TEXTO PROPORCIONADO

Para comprender la relatividad general son estrictamente necesarios varios años de estudio. Así, aunque se reparta gratuitamente impresa en octavillas, esta teoría se transforma en una obra prohibida para aquellos que -y no hay reproches en esta frase- no dedicaron su vida a las ciencias físicas. Su belleza inigualable y despojada, como la de tantas otras obras cumbres del pensamiento, quedará reservada para los pocos que estén dispuestos a emprender la aventura. Del mismo modo que sólo puede disfrutar de la vista que ofrece la cima del Everest quien haya hecho el esfuerzo de subirlo. Algunas nociones pueden ser transmitidas, claro está. Maimónides decía que “si no nos hubieran transmitido ningún conocimiento por medio de la tradición, si no nos hubieran enseñado por medio de símiles, la mayoría de la gente moriría sin saber si hay o no Dios”. Cambiemos una verdad medieval incontrastable que responde a la pregunta de “si hay o no Dios” por cualquier afirmación que resulte de la aplicación rigurosa del método científico, y comprenderemos el valor que tiene la divulgación de la ciencia para consolidar una cultura en la que pueda existir el rigor del pensamiento sin necesidad de coronar ninguna cima del Himalaya.

EINSTEIN NUESTRO QUE ESTÁS EN LOS CIELOS
En la teoría de Einstein, la gravedad no es más que el efecto que produce la curvatura del espacio y el tiempo. La relatividad general predice algunos fenómenos que difieren drásticamente de aquellos que se desprenden de su contraparte newtoniana. La luz, por ejemplo, debe curvarse al pasar cerca de un cuerpo muy masivo, como una estrella, pero esta deflexión en la teoría de Einstein es dos veces mayor que en la de Newton. Aprovechando el eclipse total de Sol del 29 de mayo de 1919, una expedición encabezada por Arthur Eddington comprobó que, en efecto, esto ocurría. Einstein se convirtió de inmediato en una suerte de deidad planetaria, con tan sólo 40 años.

EXTRACTOS DE DATOS
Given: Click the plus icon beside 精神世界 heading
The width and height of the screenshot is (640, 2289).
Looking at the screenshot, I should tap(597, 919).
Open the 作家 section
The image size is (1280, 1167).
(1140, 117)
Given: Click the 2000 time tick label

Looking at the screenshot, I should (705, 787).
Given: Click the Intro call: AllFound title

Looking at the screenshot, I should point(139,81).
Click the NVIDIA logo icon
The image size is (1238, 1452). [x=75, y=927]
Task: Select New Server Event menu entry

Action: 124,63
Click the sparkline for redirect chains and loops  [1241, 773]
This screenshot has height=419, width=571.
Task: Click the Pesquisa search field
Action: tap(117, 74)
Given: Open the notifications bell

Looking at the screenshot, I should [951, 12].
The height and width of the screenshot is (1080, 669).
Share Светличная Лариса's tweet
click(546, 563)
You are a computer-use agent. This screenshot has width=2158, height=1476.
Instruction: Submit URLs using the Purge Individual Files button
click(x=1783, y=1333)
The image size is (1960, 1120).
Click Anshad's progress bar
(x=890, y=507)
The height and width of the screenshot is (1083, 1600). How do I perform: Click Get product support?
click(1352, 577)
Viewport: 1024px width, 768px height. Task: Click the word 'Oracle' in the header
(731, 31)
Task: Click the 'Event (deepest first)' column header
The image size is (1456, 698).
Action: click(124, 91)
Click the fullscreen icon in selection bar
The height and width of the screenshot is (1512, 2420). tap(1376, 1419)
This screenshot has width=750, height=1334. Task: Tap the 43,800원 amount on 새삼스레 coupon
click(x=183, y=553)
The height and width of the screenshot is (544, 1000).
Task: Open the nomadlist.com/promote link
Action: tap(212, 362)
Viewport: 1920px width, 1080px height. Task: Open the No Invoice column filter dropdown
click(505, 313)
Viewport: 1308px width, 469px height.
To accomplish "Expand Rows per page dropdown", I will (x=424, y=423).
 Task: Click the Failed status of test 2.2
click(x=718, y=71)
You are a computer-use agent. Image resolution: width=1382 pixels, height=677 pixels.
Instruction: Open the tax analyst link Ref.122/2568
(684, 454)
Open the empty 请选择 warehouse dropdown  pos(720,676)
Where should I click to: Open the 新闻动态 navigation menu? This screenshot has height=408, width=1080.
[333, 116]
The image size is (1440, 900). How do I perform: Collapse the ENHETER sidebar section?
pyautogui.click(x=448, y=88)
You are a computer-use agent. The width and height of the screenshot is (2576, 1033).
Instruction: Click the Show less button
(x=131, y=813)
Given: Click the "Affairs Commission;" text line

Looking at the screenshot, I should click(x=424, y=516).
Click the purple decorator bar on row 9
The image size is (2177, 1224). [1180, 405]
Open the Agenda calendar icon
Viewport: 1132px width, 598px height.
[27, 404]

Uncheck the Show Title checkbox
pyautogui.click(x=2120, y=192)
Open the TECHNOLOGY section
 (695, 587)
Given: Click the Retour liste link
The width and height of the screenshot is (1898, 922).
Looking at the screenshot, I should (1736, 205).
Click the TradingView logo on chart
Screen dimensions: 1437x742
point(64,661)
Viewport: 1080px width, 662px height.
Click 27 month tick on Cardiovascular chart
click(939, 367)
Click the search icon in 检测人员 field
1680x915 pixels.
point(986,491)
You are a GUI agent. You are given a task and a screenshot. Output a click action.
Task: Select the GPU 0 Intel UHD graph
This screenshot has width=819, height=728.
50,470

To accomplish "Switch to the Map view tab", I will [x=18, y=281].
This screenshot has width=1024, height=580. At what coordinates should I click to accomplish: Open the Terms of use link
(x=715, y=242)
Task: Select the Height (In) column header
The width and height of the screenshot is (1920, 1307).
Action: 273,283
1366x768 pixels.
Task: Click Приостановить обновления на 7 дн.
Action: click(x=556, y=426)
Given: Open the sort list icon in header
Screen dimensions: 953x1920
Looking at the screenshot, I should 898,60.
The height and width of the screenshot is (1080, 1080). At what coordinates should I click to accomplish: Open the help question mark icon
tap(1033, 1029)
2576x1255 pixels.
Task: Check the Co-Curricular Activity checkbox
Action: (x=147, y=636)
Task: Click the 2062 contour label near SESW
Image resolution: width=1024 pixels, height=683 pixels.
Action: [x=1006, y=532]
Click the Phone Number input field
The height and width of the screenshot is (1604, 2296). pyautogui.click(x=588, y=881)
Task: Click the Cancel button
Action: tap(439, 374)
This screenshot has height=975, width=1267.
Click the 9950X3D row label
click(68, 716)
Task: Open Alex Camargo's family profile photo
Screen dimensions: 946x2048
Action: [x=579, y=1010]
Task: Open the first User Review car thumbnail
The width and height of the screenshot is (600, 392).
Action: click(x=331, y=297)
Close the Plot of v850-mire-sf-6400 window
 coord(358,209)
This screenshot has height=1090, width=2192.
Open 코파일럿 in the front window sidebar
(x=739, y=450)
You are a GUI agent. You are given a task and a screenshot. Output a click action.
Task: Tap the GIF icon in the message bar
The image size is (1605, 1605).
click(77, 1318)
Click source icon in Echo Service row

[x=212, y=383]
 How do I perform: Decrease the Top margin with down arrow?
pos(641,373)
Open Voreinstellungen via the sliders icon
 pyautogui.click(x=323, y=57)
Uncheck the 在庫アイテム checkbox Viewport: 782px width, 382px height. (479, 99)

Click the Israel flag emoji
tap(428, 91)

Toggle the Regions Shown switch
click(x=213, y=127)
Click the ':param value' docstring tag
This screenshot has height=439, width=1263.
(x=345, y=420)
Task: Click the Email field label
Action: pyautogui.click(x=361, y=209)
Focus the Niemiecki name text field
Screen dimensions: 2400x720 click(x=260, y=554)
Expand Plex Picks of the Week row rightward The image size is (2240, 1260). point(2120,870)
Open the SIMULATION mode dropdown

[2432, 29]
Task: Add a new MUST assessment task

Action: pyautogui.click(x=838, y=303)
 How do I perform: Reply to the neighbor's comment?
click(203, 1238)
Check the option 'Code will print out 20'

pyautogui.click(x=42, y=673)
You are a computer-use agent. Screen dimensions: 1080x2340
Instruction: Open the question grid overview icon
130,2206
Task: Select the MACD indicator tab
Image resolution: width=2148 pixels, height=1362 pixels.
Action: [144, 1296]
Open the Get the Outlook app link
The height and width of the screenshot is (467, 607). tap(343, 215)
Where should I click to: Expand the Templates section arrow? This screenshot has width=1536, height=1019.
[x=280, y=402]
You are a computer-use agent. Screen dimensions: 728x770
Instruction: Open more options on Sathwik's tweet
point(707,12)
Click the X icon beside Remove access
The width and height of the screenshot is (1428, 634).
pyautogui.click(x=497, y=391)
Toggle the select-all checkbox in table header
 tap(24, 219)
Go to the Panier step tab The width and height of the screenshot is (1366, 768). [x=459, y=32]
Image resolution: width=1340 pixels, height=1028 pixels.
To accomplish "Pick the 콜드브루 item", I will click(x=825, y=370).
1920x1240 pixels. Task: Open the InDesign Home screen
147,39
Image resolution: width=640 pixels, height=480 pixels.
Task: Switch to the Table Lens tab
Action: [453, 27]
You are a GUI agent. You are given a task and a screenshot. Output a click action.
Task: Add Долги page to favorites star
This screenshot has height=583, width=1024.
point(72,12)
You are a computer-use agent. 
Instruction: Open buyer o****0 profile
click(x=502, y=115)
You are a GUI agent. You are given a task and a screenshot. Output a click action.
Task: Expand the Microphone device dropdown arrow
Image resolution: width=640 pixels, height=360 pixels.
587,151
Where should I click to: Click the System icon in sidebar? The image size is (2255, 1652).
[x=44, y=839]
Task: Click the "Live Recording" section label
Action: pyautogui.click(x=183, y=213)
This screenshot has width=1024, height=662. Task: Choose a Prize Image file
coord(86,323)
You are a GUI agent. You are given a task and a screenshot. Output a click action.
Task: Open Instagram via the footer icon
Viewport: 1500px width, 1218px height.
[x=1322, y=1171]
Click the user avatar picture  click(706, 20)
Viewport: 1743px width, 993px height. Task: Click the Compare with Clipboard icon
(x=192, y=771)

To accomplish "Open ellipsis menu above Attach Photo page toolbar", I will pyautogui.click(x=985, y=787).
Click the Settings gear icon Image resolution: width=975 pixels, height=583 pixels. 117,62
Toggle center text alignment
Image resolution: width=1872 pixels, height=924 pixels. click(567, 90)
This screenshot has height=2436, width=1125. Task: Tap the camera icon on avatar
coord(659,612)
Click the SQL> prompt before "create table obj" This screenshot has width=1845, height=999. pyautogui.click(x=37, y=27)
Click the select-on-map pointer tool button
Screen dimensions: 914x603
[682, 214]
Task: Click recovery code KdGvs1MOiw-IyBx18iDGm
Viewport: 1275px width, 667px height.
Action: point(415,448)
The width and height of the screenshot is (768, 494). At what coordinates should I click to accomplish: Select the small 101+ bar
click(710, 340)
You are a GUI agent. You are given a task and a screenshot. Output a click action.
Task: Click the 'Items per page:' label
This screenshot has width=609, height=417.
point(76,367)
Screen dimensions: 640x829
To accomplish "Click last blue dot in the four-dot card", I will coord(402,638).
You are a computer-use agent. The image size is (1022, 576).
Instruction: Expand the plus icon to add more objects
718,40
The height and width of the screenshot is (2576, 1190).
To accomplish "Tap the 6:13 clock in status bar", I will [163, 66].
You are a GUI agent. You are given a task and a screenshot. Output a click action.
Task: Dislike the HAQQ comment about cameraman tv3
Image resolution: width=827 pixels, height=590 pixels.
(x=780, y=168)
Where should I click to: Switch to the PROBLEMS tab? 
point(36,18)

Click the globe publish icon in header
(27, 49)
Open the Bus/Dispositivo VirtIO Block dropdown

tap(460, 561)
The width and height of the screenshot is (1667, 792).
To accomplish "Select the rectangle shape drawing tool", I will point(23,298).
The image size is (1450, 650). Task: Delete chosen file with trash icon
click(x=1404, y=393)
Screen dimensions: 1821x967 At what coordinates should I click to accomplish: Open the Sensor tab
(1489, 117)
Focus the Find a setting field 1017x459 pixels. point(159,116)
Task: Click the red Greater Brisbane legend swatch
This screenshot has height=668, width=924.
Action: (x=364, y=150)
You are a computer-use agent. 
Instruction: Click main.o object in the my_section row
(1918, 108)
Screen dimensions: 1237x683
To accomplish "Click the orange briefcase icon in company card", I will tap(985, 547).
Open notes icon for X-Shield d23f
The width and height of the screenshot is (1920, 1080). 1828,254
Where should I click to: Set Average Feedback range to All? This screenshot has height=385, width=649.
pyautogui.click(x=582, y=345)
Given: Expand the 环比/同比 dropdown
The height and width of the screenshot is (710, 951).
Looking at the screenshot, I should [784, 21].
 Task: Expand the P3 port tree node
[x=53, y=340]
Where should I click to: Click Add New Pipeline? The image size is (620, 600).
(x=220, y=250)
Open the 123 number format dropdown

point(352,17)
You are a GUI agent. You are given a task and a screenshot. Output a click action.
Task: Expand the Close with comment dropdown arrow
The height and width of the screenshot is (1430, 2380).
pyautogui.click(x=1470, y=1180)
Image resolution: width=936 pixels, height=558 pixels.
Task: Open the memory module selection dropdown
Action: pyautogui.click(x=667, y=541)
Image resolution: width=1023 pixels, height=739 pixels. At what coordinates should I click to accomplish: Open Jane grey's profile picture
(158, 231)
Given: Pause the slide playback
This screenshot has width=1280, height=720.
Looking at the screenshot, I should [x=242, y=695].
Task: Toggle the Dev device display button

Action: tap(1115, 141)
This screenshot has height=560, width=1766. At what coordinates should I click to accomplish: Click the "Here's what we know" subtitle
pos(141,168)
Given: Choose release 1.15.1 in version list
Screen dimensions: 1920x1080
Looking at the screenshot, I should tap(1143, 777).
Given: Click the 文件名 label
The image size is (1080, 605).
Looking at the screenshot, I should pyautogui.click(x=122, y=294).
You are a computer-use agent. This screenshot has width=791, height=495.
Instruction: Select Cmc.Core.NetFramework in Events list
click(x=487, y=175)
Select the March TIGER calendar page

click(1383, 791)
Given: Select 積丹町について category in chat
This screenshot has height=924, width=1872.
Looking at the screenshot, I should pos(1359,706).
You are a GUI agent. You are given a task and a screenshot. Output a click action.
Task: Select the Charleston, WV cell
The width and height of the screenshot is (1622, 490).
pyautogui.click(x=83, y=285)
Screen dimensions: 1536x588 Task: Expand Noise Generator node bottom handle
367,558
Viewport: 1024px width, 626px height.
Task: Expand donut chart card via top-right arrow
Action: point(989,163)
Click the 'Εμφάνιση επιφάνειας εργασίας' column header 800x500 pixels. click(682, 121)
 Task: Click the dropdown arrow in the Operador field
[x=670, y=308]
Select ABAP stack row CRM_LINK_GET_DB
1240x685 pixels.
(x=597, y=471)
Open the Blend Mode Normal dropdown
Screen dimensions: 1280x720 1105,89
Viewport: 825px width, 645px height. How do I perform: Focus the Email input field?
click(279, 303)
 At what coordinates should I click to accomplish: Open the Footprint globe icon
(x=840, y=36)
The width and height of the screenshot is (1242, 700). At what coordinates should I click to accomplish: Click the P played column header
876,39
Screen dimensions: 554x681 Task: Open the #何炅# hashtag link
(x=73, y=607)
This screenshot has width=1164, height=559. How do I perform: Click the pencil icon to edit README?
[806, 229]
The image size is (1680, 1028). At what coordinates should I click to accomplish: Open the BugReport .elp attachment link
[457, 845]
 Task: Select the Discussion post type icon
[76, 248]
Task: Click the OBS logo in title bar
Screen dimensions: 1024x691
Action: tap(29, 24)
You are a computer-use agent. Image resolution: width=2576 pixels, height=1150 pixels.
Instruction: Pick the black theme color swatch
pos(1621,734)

TAREA
Reproduzca completo el texto proporcionado sobre la relatividad general, sin omitir ni modificar nada.

RESULTADO DE LA TAREA
Para comprender la relatividad general son estrictamente necesarios varios años de estudio. Así, aunque se reparta gratuitamente impresa en octavillas, esta teoría se transforma en una obra prohibida para aquellos que -y no hay reproches en esta frase- no dedicaron su vida a las ciencias físicas. Su belleza inigualable y despojada, como la de tantas otras obras cumbres del pensamiento, quedará reservada para los pocos que estén dispuestos a emprender la aventura. Del mismo modo que sólo puede disfrutar de la vista que ofrece la cima del Everest quien haya hecho el esfuerzo de subirlo. Algunas nociones pueden ser transmitidas, claro está. Maimónides decía que “si no nos hubieran transmitido ningún conocimiento por medio de la tradición, si no nos hubieran enseñado por medio de símiles, la mayoría de la gente moriría sin saber si hay o no Dios”. Cambiemos una verdad medieval incontrastable que responde a la pregunta de “si hay o no Dios” por cualquier afirmación que resulte de la aplicación rigurosa del método científico, y comprenderemos el valor que tiene la divulgación de la ciencia para consolidar una cultura en la que pueda existir el rigor del pensamiento sin necesidad de coronar ninguna cima del Himalaya.

EINSTEIN NUESTRO QUE ESTÁS EN LOS CIELOS
En la teoría de Einstein, la gravedad no es más que el efecto que produce la curvatura del espacio y el tiempo. La relatividad general predice algunos fenómenos que difieren drásticamente de aquellos que se desprenden de su contraparte newtoniana. La luz, por ejemplo, debe curvarse al pasar cerca de un cuerpo muy masivo, como una estrella, pero esta deflexión en la teoría de Einstein es dos veces mayor que en la de Newton. Aprovechando el eclipse total de Sol del 29 de mayo de 1919, una expedición encabezada por Arthur Eddington comprobó que, en efecto, esto ocurría. Einstein se convirtió de inmediato en una suerte de deidad planetaria, con tan sólo 40 años.